# [EXCERPT TO READ]
Coping with Unexpected Loss

By: on 05/28/2010   16 Comments

On May 13, I had to let Amber go after a brief, sudden illness.  Less than a year and a half after I lost Buckley, I was faced with grieving yet again. 

It’s not like I hadn’t experienced loss in my life before.  Most of us who’ve reached the age I’m at have had to deal with loss.  I lost my mother in 1994 after a brief illness.  I lost my soul mate cat Feebee in 2000 after a valiant seven-month battle with lymphoma.  I lost my office cat Virginia in 2002 after a brief decline following a fourteen-year-long life with FIV.  I lost my father in 2004 to heart disease and cancer.  And as those of you who’ve read Buckley’s Story know, I lost Buckley after she was diagnosed with restrictive cardiomyopathy and given a very poor prognosis that she outlived by a considerable amount of time.  I had lots of experience with grief, and I survived all of these losses more or less gracefully.  I learned that there is only one way to deal with grief, and that’s to go through it.  There is no way around it.  You can’t run from it.   I learned about the stages of grief.  I learned that you don’t go through them step by step, but rather, that you sometimes cycle through them over and over, until, at some point, mercifully, you may find that you’ve reached the final stage, acceptance.  But even reaching acceptance doesn’t mean that you ever really get “over” a loss.

# [EXERCISE TASKS]
a) Translate this sentence from the essay on unexpected loss into Spanish: "I learned that there is only one way to deal with grief, and that's to go through it."
b) Condense the paragraph of the essay on unexpected loss that begins "It's not like I hadn't experienced loss" into a bulleted list that keeps its main facts.
The items are drawn from a separate source and are not connected to the essay on unexpected loss.

Pixel coordinate grounding data
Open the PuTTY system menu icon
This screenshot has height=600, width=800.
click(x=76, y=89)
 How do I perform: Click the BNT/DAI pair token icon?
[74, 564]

# [RESULTS BY TASK]
a) Aprendí que solo hay una manera de afrontar el duelo, y es atravesarlo.

b)
- Most people who reach the writer's age have had to deal with loss.
- Earlier losses:
  - Mother, in 1994, after a brief illness
  - Feebee, a soul mate cat, in 2000, after a seven-month battle with lymphoma
  - Virginia, an office cat, in 2002, after a brief decline following fourteen years with FIV
  - Father, in 2004, to heart disease and cancer
  - Buckley, after a diagnosis of restrictive cardiomyopathy and a very poor prognosis that she outlived by a considerable amount of time
- The writer survived these losses more or less gracefully.
- Lessons learned about grief:
  - The only way to deal with it is to go through it; you can't go around it or run from it.
  - Its stages aren't passed step by step but may be cycled through repeatedly until you may reach the final stage, acceptance.
  - Even reaching acceptance doesn't mean ever really getting "over" a loss.